### Problem to work on:
Tally the lines below that contain the string "category". How many are there? Reply with the number only.

### Source information:
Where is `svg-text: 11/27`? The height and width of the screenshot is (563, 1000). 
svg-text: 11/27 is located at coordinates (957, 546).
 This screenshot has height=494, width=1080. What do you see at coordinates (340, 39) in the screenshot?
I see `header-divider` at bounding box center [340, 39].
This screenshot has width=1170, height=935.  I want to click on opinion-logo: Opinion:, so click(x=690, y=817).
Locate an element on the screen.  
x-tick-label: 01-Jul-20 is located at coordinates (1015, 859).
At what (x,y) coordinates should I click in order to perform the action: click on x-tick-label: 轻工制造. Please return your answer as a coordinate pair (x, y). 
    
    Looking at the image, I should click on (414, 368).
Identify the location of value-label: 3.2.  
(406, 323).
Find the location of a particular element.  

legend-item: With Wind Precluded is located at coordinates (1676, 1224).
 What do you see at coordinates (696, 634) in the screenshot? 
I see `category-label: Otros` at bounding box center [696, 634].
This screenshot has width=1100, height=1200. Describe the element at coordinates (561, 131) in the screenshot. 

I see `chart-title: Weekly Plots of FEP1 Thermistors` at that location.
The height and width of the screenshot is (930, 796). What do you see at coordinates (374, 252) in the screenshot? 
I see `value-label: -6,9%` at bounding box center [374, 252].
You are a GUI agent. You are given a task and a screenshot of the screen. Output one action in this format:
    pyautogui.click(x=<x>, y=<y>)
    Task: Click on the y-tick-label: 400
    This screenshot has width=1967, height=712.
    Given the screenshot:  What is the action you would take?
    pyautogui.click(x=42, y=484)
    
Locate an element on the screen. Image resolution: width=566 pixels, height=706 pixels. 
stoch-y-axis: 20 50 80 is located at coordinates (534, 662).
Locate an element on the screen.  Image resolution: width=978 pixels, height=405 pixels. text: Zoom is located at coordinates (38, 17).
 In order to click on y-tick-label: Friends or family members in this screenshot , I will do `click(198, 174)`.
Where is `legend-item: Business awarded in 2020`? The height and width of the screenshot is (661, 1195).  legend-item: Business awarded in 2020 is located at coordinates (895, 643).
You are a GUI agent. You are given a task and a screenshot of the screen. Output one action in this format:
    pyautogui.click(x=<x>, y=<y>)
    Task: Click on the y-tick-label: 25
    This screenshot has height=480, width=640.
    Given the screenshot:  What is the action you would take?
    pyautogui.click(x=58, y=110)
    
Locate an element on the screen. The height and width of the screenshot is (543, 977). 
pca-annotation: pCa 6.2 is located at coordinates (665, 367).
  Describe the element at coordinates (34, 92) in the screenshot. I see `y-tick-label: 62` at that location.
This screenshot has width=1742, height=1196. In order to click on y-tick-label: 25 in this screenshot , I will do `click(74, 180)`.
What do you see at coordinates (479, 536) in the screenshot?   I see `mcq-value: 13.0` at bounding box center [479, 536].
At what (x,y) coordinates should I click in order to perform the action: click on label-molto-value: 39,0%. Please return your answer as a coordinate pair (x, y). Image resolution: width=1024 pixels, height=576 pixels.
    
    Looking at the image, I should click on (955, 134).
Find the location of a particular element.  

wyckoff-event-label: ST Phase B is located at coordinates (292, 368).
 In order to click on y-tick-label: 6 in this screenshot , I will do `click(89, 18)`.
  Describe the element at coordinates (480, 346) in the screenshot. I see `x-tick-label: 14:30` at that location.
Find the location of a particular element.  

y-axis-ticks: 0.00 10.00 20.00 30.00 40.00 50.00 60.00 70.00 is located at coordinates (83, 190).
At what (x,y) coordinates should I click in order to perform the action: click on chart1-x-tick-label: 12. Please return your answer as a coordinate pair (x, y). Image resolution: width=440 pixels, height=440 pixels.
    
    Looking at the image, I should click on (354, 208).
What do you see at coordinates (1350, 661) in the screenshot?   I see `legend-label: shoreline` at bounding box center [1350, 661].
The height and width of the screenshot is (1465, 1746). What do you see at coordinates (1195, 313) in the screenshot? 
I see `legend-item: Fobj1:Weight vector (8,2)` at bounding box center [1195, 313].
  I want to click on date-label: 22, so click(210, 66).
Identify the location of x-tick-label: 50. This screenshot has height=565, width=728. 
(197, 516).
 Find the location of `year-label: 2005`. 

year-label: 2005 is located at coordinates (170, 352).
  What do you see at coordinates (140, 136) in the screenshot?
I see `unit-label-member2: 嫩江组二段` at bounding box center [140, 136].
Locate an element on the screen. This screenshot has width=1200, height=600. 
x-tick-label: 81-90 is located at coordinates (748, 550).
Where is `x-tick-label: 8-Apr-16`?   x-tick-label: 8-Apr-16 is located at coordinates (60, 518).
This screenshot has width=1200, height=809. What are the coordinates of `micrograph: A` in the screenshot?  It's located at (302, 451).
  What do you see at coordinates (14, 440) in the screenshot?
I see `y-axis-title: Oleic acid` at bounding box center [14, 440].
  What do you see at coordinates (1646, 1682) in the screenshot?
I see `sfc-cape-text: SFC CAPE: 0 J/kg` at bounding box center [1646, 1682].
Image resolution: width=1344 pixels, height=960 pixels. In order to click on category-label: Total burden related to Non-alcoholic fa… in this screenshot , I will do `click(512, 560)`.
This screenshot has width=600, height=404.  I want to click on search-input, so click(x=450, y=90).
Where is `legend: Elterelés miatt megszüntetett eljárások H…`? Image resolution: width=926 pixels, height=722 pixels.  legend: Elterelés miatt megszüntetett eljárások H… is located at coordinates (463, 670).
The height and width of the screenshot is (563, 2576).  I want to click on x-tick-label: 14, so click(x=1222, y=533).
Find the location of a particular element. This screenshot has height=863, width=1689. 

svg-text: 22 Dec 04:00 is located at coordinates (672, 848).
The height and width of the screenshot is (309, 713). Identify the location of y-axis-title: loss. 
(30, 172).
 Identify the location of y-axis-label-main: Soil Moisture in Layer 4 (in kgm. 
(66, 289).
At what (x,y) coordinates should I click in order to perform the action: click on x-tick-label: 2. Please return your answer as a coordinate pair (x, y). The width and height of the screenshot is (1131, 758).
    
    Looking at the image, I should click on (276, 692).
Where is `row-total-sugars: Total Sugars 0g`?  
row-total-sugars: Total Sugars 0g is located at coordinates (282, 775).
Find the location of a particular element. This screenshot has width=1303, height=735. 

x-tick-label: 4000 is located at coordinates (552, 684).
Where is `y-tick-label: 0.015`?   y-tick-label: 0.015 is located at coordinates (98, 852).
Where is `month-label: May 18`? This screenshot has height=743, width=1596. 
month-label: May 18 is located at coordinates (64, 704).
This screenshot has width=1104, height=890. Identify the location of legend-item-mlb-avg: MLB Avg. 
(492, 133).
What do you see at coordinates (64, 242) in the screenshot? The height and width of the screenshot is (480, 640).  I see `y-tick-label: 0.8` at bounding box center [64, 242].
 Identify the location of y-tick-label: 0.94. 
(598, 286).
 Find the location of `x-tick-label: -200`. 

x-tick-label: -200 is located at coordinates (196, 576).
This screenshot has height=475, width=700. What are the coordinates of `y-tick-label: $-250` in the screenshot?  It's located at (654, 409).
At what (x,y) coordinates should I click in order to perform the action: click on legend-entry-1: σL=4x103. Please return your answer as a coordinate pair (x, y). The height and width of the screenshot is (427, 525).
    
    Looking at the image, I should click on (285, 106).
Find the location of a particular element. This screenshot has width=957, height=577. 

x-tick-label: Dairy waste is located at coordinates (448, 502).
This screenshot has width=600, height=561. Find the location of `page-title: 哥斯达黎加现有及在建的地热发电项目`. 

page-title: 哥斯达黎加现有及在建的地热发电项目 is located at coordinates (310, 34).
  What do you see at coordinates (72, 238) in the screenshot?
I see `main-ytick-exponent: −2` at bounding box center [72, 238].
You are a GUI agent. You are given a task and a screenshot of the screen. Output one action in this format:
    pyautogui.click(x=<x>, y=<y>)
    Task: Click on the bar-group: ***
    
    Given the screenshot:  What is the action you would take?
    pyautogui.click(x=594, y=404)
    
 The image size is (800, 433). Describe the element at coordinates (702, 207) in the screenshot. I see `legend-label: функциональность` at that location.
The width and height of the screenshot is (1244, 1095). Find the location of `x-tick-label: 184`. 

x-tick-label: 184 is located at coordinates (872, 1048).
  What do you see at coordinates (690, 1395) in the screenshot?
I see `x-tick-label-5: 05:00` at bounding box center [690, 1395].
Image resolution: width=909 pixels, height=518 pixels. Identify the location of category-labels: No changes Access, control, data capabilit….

### Answer box:
3